Google report shows increase in censorship, anti-piracy requests

By on November 14, 2012, 5:30 PM

This summer, Google's Transparency Report indicated an increase in global government censorship. Google's latest bi-annual look though illustrates not only a continued increase, but a substantial uptick of government-issued requests in just past six months. In fact, requests to take down websites have increased by more than two-thirds since the last report six months ago.

The Google Transparency Report publicly disseminates website take-down requests, user data requests, traffic patterns and copyright notices received by Google from various government agencies, businesses and organizations. Such requests range anywhere from piracy to just plain old-fashioned censorship.

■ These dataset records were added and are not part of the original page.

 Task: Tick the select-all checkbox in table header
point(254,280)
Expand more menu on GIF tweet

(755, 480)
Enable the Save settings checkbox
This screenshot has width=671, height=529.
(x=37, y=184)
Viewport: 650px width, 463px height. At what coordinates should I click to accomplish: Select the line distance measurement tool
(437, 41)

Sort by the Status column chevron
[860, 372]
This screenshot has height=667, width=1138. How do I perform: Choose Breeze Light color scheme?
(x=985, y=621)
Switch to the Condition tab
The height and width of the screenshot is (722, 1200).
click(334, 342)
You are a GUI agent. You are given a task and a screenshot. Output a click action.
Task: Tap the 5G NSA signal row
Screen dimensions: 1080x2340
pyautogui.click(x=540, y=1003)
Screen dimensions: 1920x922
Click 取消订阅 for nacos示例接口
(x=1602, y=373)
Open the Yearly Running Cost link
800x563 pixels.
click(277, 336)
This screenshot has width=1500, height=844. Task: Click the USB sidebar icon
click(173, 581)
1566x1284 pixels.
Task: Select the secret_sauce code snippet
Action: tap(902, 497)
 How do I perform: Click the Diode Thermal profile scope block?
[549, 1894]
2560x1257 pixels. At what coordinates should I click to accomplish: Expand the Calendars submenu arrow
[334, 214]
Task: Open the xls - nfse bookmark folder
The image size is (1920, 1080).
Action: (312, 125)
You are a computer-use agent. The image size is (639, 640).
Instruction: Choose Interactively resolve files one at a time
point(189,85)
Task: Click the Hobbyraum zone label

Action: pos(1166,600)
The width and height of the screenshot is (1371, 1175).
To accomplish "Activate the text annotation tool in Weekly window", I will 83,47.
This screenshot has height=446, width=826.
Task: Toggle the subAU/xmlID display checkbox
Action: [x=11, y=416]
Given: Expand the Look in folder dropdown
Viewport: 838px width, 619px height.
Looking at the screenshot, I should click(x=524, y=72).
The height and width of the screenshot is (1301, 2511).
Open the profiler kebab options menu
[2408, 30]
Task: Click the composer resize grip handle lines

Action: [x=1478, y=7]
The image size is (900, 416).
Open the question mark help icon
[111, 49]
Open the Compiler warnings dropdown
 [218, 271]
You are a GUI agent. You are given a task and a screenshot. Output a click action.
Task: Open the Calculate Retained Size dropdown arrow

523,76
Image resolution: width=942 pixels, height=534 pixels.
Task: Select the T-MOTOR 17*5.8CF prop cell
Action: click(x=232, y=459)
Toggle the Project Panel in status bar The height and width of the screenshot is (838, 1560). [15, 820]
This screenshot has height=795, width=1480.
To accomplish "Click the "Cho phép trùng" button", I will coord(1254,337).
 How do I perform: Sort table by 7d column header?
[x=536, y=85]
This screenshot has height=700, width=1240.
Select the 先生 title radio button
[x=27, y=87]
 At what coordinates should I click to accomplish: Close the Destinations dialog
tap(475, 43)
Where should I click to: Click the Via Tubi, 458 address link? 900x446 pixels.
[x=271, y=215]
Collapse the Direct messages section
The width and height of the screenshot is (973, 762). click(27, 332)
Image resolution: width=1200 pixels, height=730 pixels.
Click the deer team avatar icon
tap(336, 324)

Even more so than government-issued take-downs though, copyright removals have skyrocketed since the last report. Google is now asked to remove nearly 2 million URLs per week from its search listings. That figure is a gain of nearly 400 percent when compared to numbers from six months ago. By a wide margin, filestube.com was the top source of copyright complaints. Unsurprisingly, various BitTorrent sites also pepper the list.

One huge reason for the rise in government requests was Turkey. This country has been busy, making more than 10 times the number of requests than it did during the first half of 2012. The majority of the requests made asked Google to remove controversial YouTube videos featuring pivotal former Turkish leader Atatürk. Google complied with about two-thirds of those requests, blocking Turkish users from viewing the videos. However, none of the videos were actually removed from YouTube itself -- they remained accessible outside of Turkey.

Overall, the percentage of requests Google actually complies with has dropped substantially from 76 percent to about 52 percent. Google frequently denies requests for take-downs and user information for various reasons, but notes some governments have actually falsified court orders in order to trick the company into compliance.